The way to the UPcload headquarters goes through a dreary courtyard at the Humboldt University in Berlin, up on a rickety elevator to the sixth floor, down a yellow-painted hallway to a staircase up to the seventh floor, through a glass door and down a deserted corridor, at one end of which is a small ladder leading to the flat roof of the university building. At the other end of the corridor are Asaf Moses and Sebastian Schulze, who are busy tucking into hummus, chicken and salad.
But they don't have much time for a snack break. In the hall, high school and university students are jostling. They are waiting to take part in a study that is expected to show just how little they know about their own body size.
Moses and Schulze, both economics graduates, will soon launch their Internet service UPcload. It is a website that uses a webcam to measure people to within a centimeter, and then shares the information with online clothing shops. If all goes well, the two young entrepreneurs could help the fashion industry achieve a breakthrough on the Internet.
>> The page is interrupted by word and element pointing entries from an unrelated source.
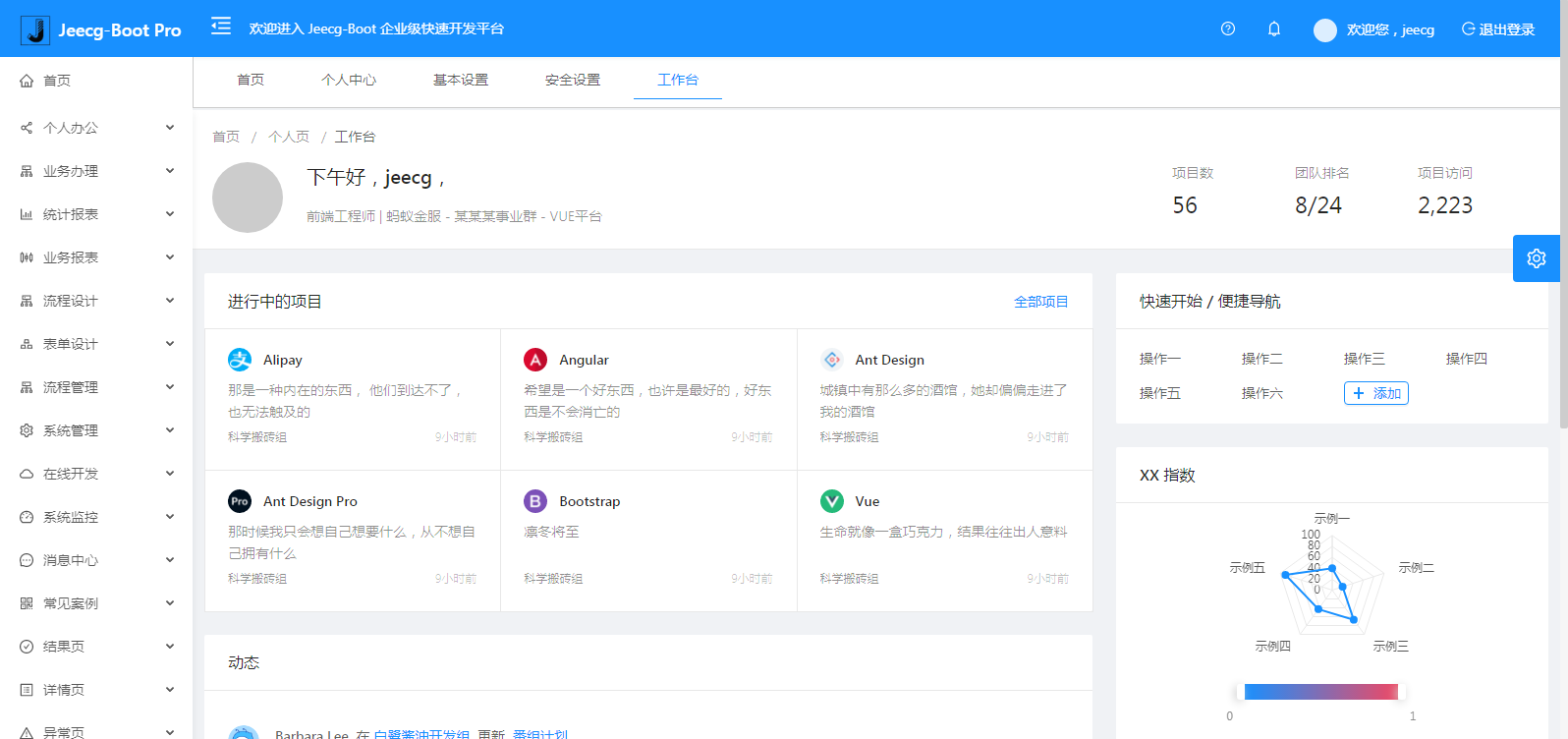This screenshot has width=1568, height=739.
Task: Expand the 个人办公 sidebar menu
Action: point(96,128)
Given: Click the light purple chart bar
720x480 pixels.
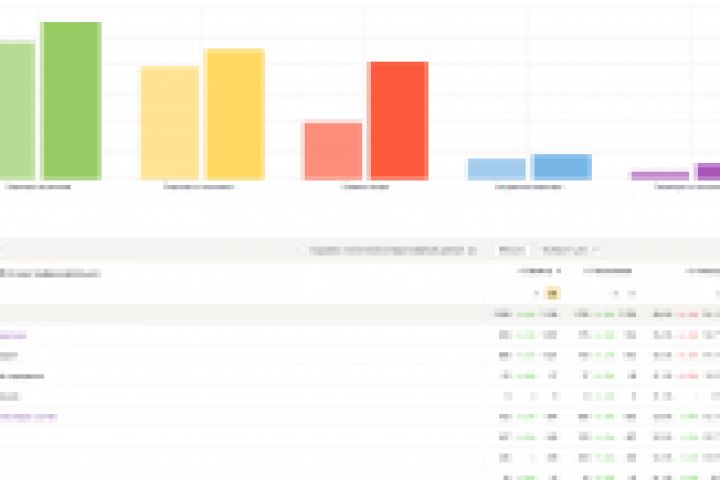Looking at the screenshot, I should tap(660, 176).
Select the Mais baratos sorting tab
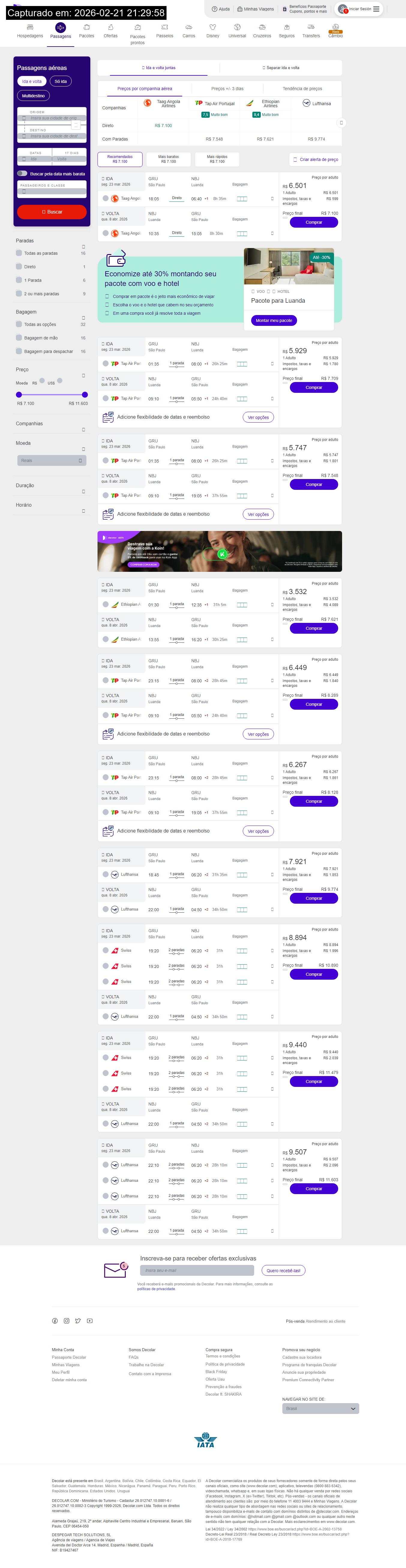This screenshot has height=1568, width=406. coord(168,159)
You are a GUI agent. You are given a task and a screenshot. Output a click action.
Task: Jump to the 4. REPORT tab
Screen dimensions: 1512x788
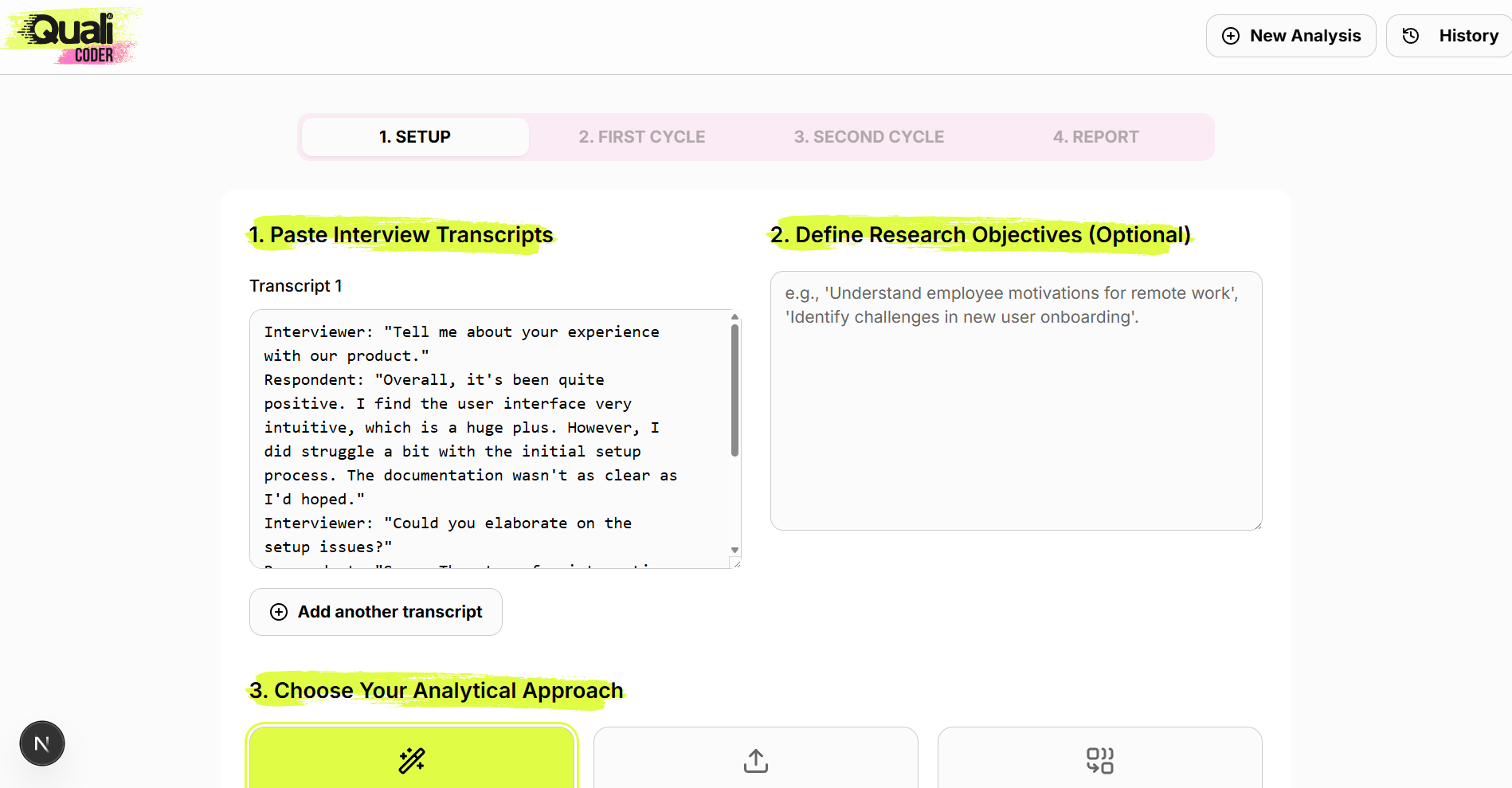[1095, 137]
With the study they are conducting, the UPcload founders hope to gain evidence that they can use to convince fashion companies of the value of their product. They explain that they want to prove, with the help of 500 guinea pigs, that people don't know their own body measurements. For Moses and Schulze, that lack of knowledge is one of the principal reasons why people don't buy many clothes online.
As Good as a Tailor
UPcload functions surprisingly well, as SPIEGEL ONLINE discovered in its own test of the product. All you need to do is load the website, turn on your webcam, take eight photos -- done. The whole process takes only three minutes and works in any living room, and yet the results are accurate to within a centimeter.
Moses can hardly contain his pride. "Our goal was always to be as good as a tailor with a tape measure," Moses says. "But we are usually even better." Their experiment with 500 volunteers, a full-body scanner, and a real tailor backs Moses up.
UPcload's trick is surprisingly simple. The user places a compact disc in front of his or her stomach while standing in front of the webcam. The fact that the CD has a standard size allows the photo-recognition software, with the help of some statistical magic, to calculate the exact body size, and check it for plausibility.
"Technologically, UPcload is a complete success," says Moses. "Now all we need to do is get the online shops and clothing manufacturers on board." As a product, UPcload only makes sense if the online stores don't just import individual body measurements, but are also able to compare them with the production measurements used by the clothing manufacturers.